# DO THIS
Repeat the lines below, from the line with "You are a GUI" to the line with "Viewport: 1300px width, 750px height.", with both of those lines included.

[BEGIN TASK DATA]

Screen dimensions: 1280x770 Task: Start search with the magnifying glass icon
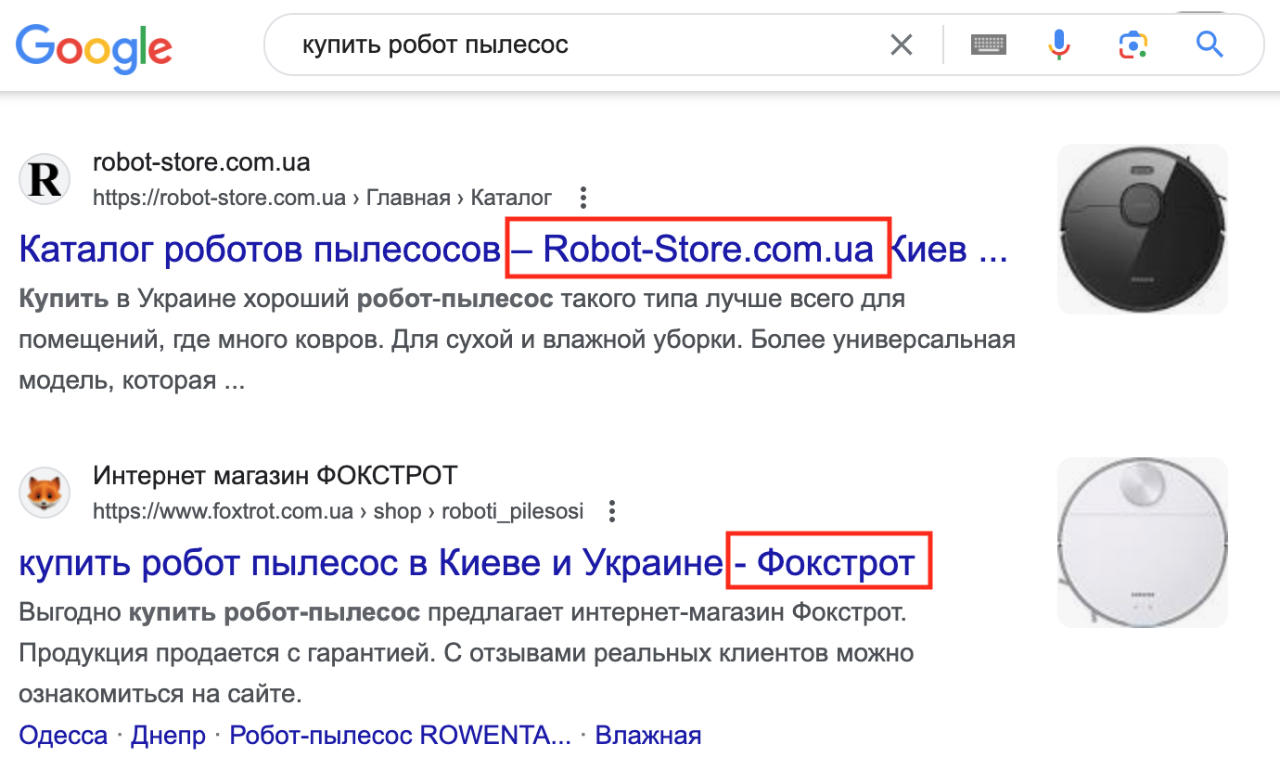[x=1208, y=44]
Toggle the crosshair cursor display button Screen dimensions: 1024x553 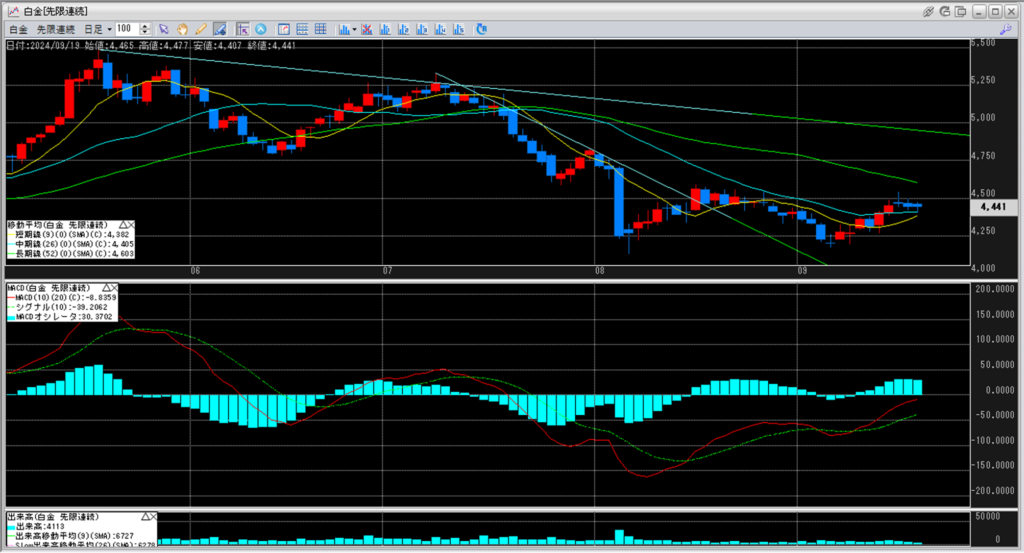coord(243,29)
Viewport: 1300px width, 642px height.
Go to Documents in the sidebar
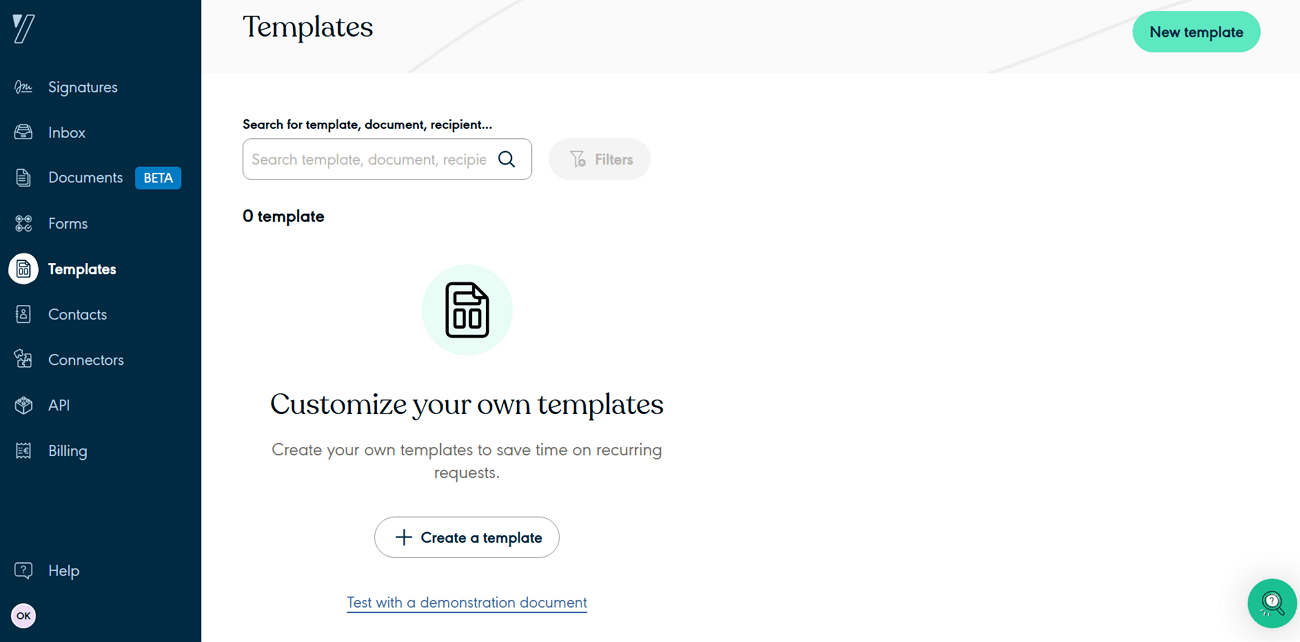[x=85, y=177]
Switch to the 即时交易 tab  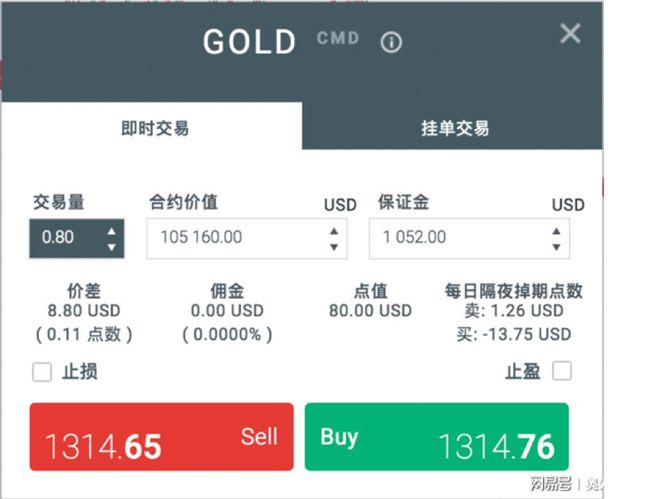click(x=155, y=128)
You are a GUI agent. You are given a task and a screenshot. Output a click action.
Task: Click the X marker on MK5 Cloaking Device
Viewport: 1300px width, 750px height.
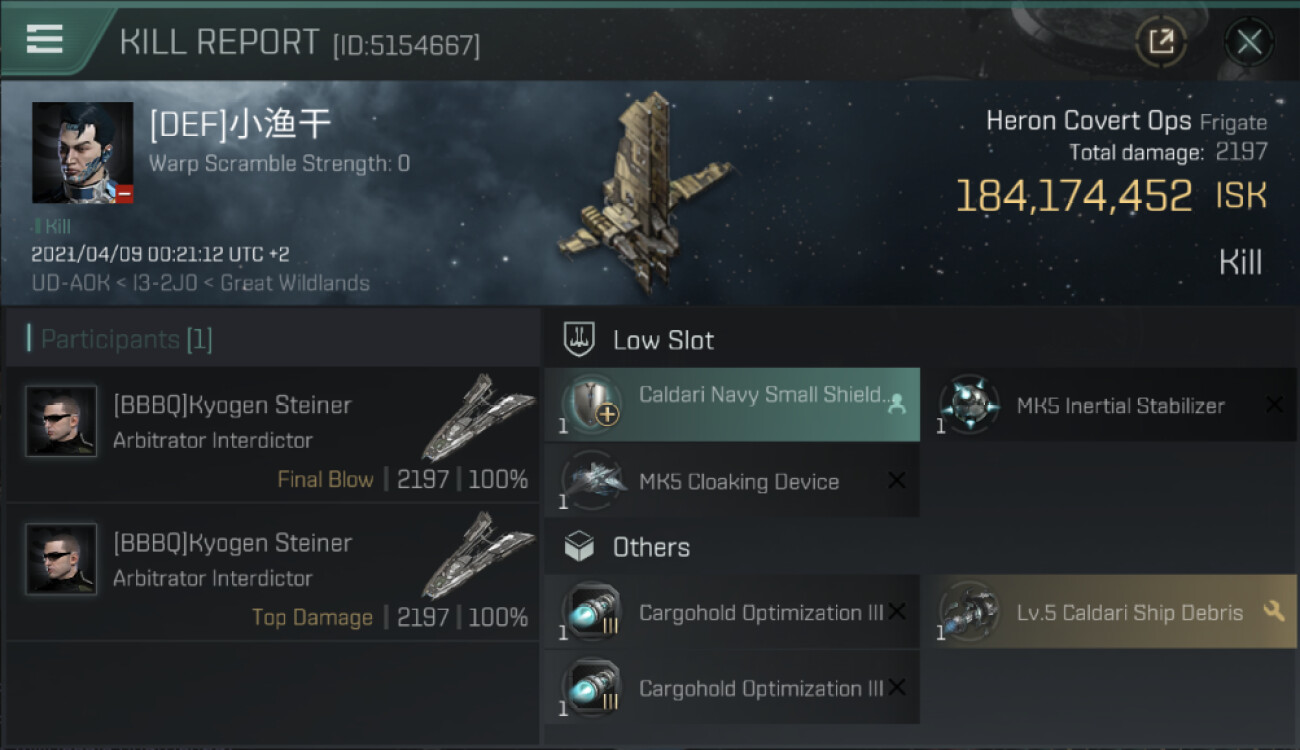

[END TASK DATA]
[BEGIN TASK DATA]

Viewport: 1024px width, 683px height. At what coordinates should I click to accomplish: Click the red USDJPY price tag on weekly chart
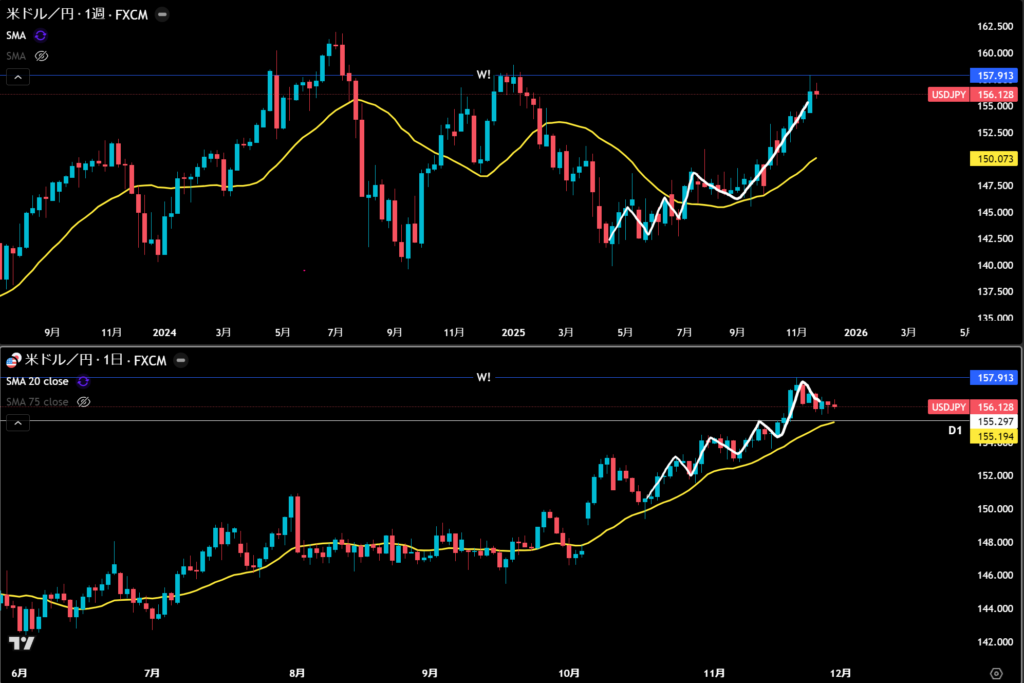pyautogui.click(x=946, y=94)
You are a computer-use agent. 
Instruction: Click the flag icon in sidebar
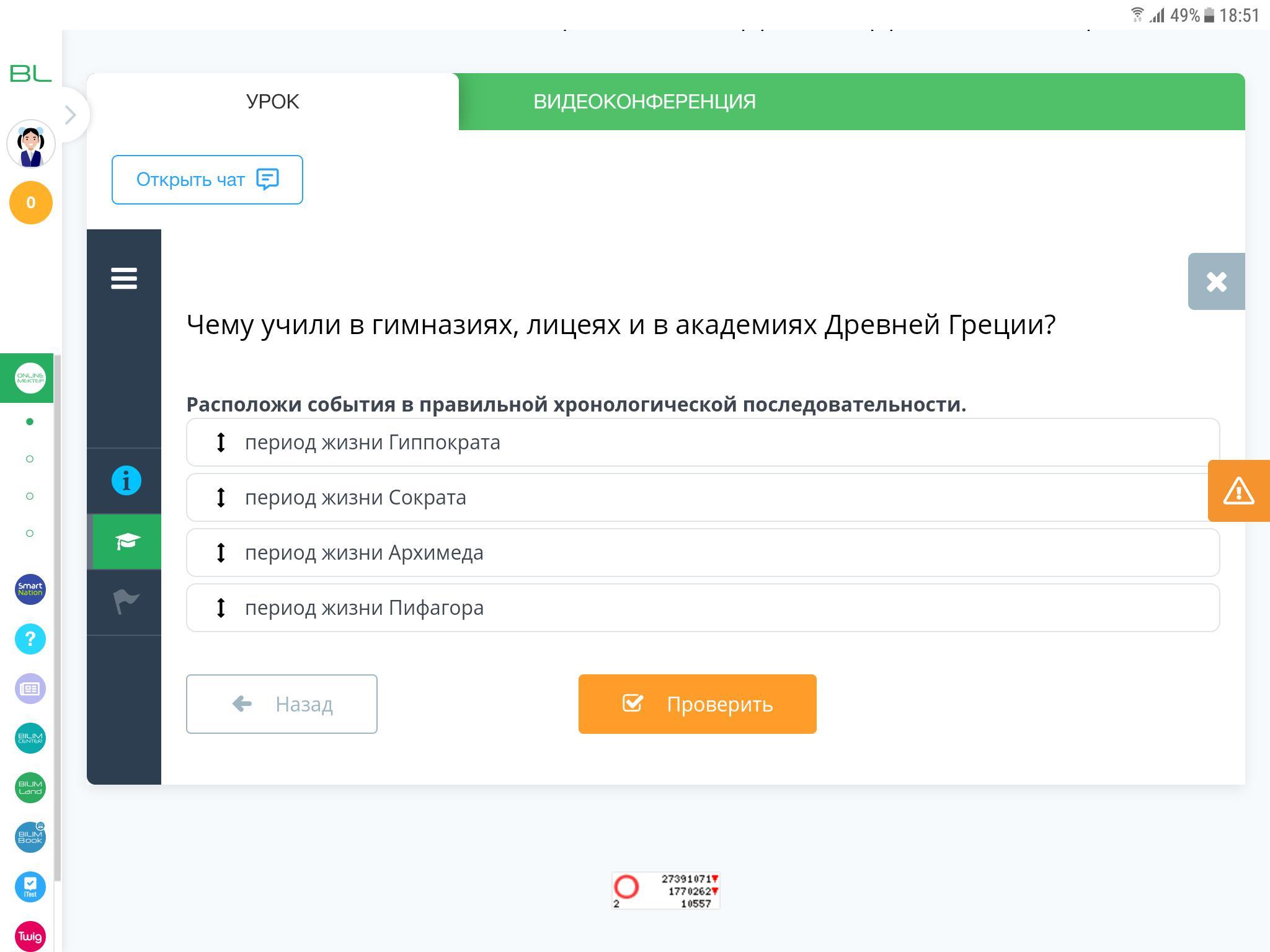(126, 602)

[END TASK DATA]

# WRITTEN SOLUTION
You are a GUI agent. You are given a task and a screenshot. Output a click action.
Task: Click the X marker on MK5 Cloaking Device
Viewport: 1300px width, 750px height.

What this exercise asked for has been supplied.